1. Early and mid-stage monitoring

  • Real-time Thermal Runaway Early Warning Technology Monitored by BMS

Currently, the most easily achievable solution is to use BMS to monitor temperature, voltage, and other operating parameters to detect the early signs of thermal runaway. To improve its fault detection capabilities, higher precision and reliability temperature sensors and voltage sensors can be used or developed. At the same time, more accurate and effective state parameter estimation models can be constructed through algorithms to detect misuse and anomalies earlier. Artificial intelligence can play a certain role in this process. However, there are also problems with BMS solutions: external parameter monitoring cannot provide complete and accurate simulation, nor can it accurately reflect internal electrochemical changes, making modern BMS unable to comprehensively assess the potential thermal runaway risk of battery cells.

  • Thermal Runaway Early Warning Technology Based on Internal State Prediction

Since it is difficult to fully control from the outside, starting from the inside, current research directions include real-time detection of internal battery temperature and impedance using embedded foldable Bragg fiber optic sensors or electrochemical impedance analyzer frequency response analysis.

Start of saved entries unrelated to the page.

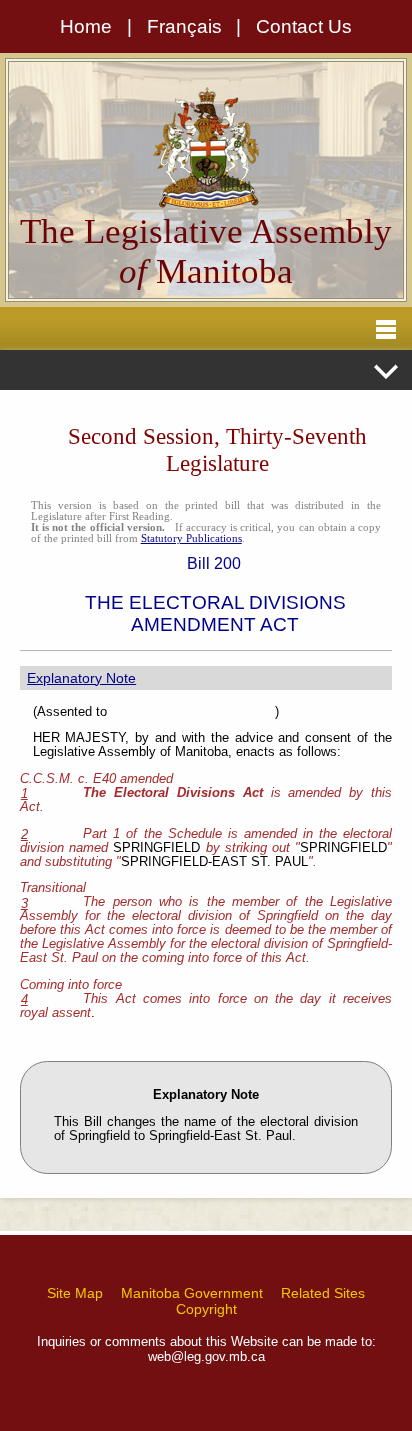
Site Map (75, 1293)
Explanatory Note (81, 678)
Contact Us (304, 26)
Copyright (206, 1309)
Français (184, 26)
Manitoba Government (192, 1293)
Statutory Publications (191, 538)
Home (86, 26)
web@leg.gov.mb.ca (206, 1356)
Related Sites (323, 1293)
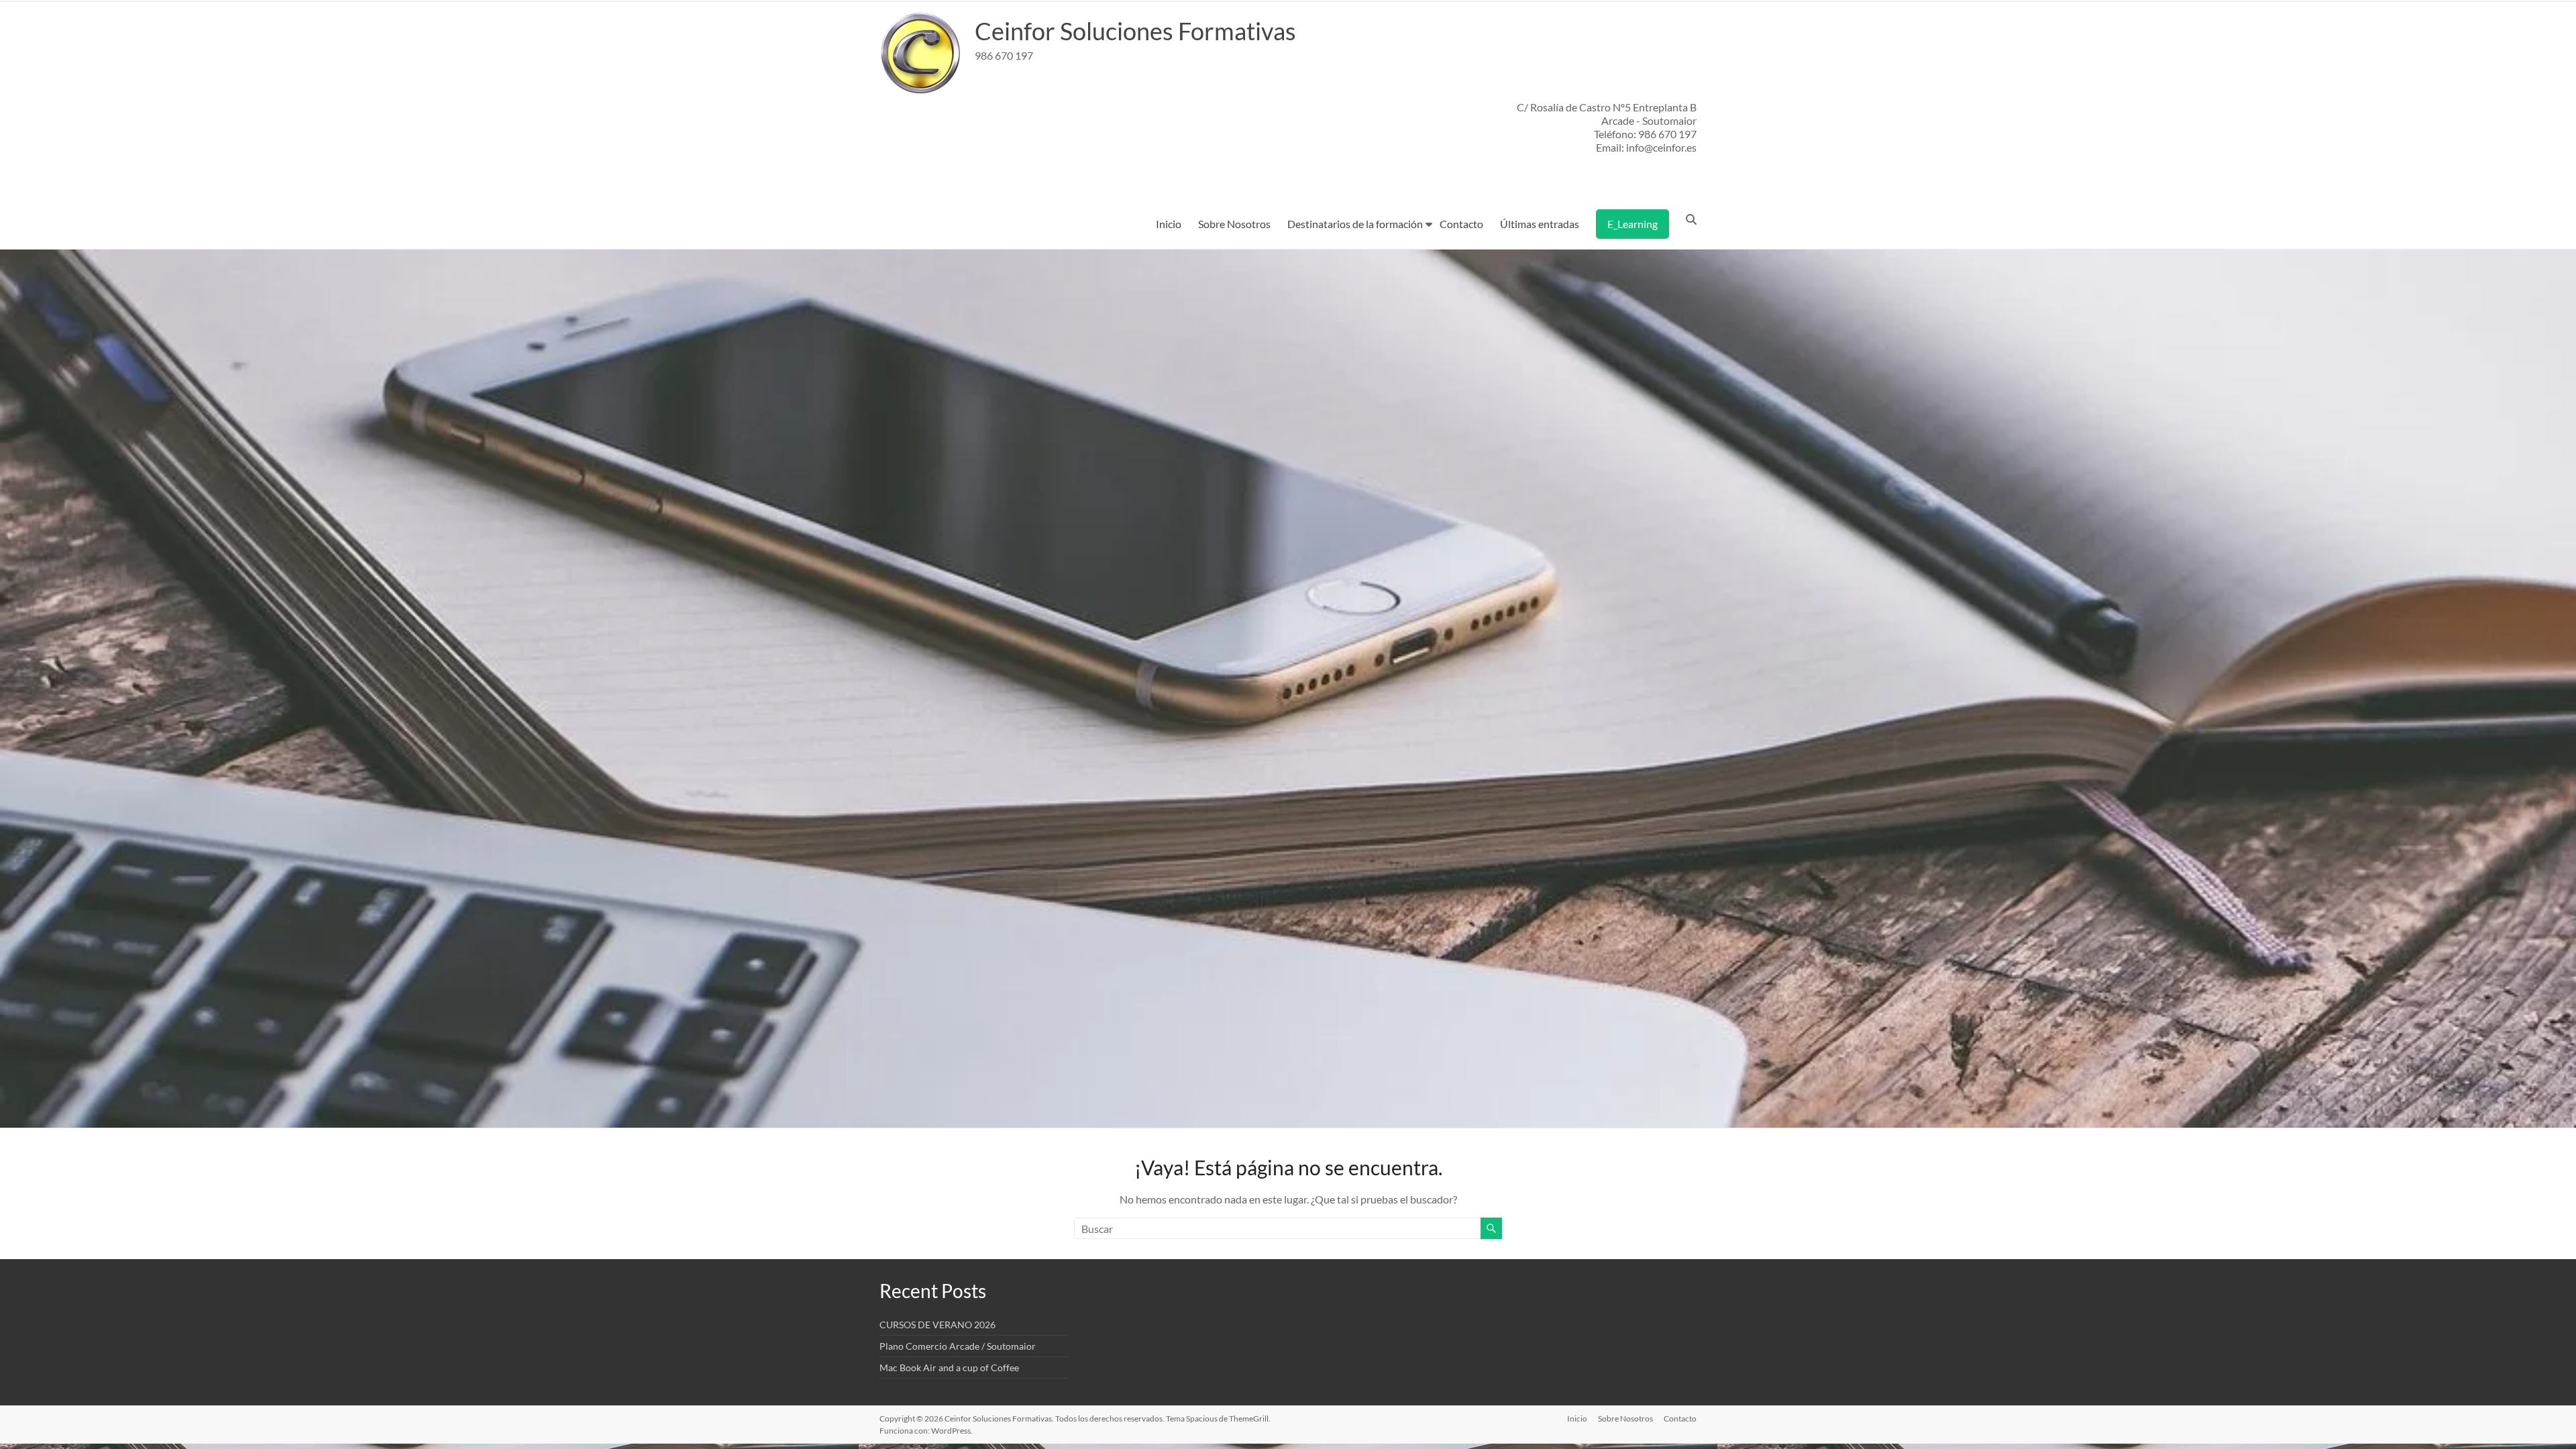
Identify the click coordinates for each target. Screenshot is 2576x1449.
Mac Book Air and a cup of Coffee (949, 1367)
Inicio (1168, 223)
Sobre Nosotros (1234, 223)
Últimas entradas (1539, 223)
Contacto (1461, 223)
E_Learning (1632, 223)
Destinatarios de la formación (1355, 223)
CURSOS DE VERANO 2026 (937, 1324)
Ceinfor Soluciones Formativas (1135, 31)
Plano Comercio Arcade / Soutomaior (957, 1346)
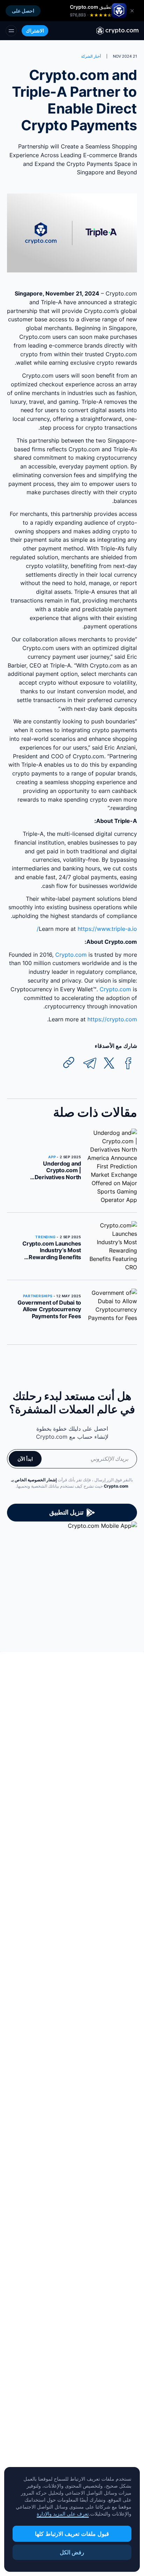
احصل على (23, 11)
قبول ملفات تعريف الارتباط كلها (72, 2533)
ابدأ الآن (25, 1459)
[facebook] (128, 1063)
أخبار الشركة (91, 56)
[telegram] (90, 1063)
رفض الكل (72, 2552)
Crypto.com (71, 954)
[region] (72, 2519)
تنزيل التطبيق (66, 1512)
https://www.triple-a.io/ (87, 928)
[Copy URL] (69, 1062)
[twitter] (109, 1063)
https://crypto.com (112, 1019)
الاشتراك (35, 31)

However, these are still in the laboratory stage and cannot be applied to actual production due to cost and technical issues.

  • Early Warning Technology for Thermal Runaway Based on Gas Detection

In the early stage of lithium-ion battery thermal runaway, because the changes in battery temperature, discharge voltage, discharge current, and other characteristic identification parameters are very slow, normal BMS cannot detect battery faults early. At this time, a large amount of gas will be produced due to the internal electrochemical reactions of the battery. Therefore, using gas detection sensors to achieve early warning of lithium-ion battery thermal runaway is feasible. Currently, some companies have developed relevant products combining gas detection with fire protection.

2. Late-stage Monitoring

When the battery cell separator begins to dissolve massively, leading to widespread internal short circuits within the battery, voltage plummeting occurs at this stage due to the massive short circuits between the positive and negative electrodes. At this point, thermal runaway is completely uncontrollable.

A detectable electrical parameter, battery cell terminal voltage, appears during this process. Current BMS systems can only accurately collect voltage data for each series module (each module containing several cells connected in parallel). This phenomenon allows the management system to detect a fault in the battery cell.

However, voltage drop is detected over time, it is already an irreversible moment of thermal runaway. The triggering signal for cooling measures loses its significance.

What we can do is consider strategies to delay the spread of thermal runaway during the product design and implementation process. In reality, thermal runaway occurs extremely rapidly and can cause devastating damage within a short period. Therefore, it is essential to delay or suppress the hazards of thermal runaway to provide sufficient time for escape after an accident occurs.

CMB engineers have studied the thermal runaway of lithium battery packs for decades. We can design BMS for different applications, monitor the temperature, discharge voltage, and discharge current of the battery, stop the battery, and sound an alarm before thermal runaway. If you are looking for a 100% safe lithium battery pack for your device, click here to get help from CMB engineers!

Conclusion

Once thermal runaway occurs in a lithium battery pack, it is like a shot arrow that cannot be retrieved. Currently, the industry has roughly understood the mechanisms behind thermal runaway. Future research will focus more on battery safety, thermal management, early prediction and warning of thermal runaway, and impediments to late-stage notification and communication. With continuous exploration by industry experts, it’s believed that comprehensive solutions to battery thermal runaway will be achieved in the near future. At that time, people could drive electric vehicles with greater peace of mind and use energy storage products on a large scale, enjoying a new lifestyle powered by clean energy with confidence.